* Task requirements
Everything from the line containing "Task: Click the Rename" through the last line of the entries needs to be repeated exactly. Pictures must be left out.
-------- Data for this task
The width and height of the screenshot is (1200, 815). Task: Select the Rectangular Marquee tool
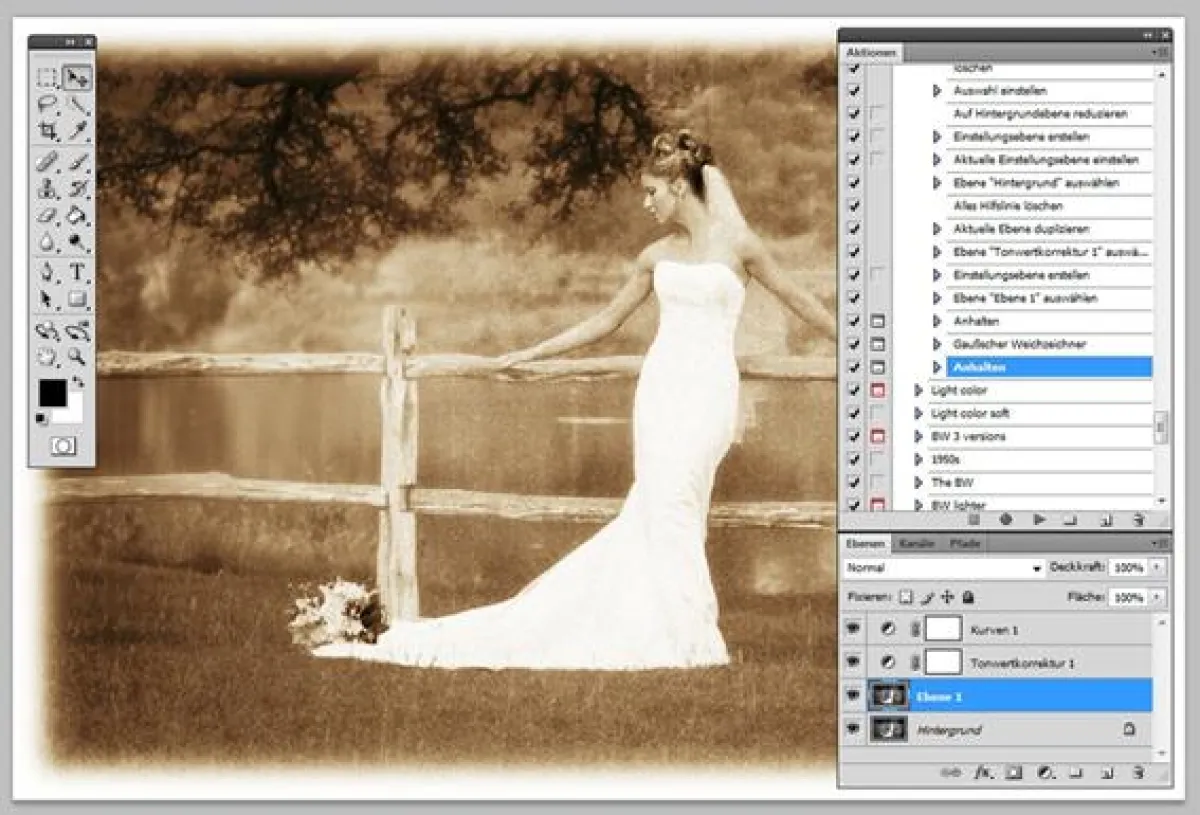(47, 78)
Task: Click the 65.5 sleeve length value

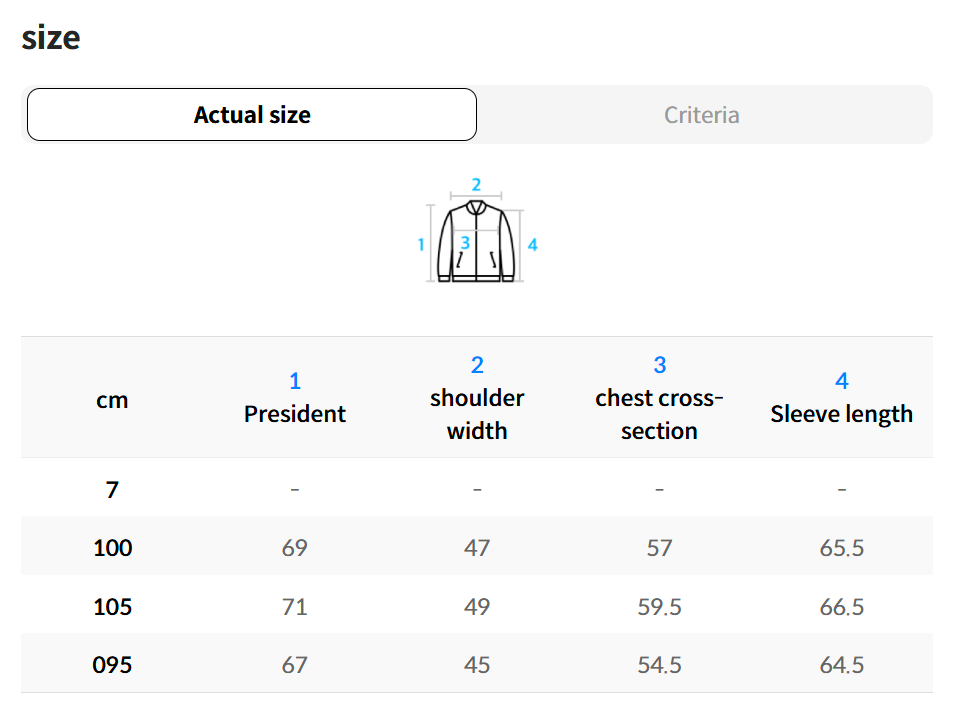Action: pyautogui.click(x=841, y=548)
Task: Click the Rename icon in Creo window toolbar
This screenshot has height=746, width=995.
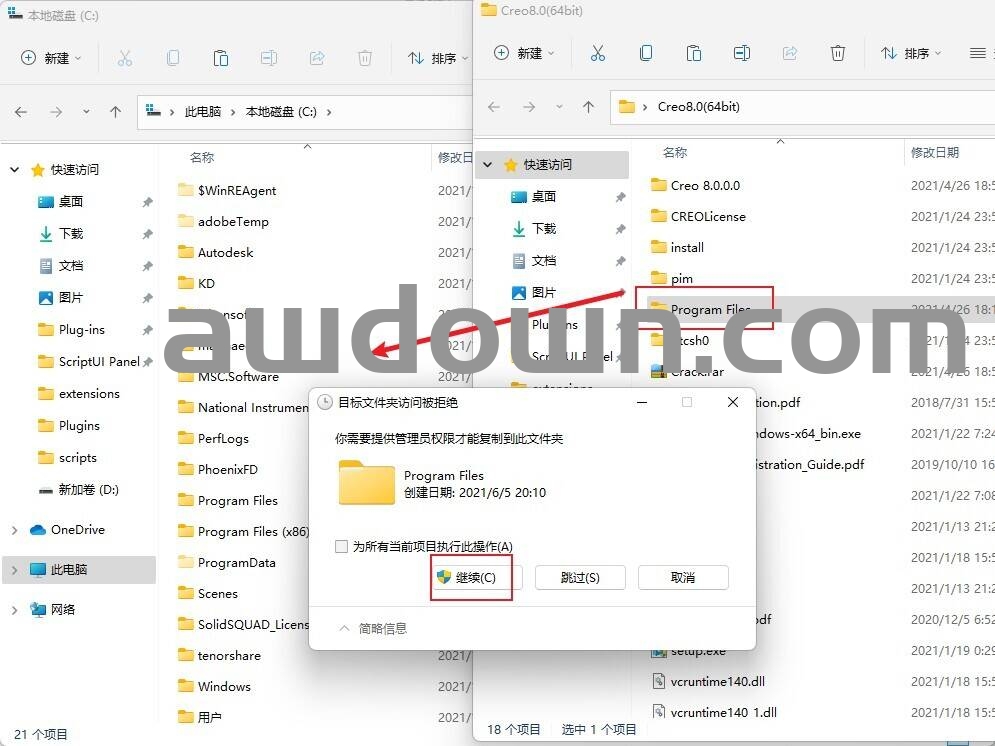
----------------
* Answer to this problem
Task: Click the Rename icon in Creo window toolbar
This screenshot has height=746, width=995.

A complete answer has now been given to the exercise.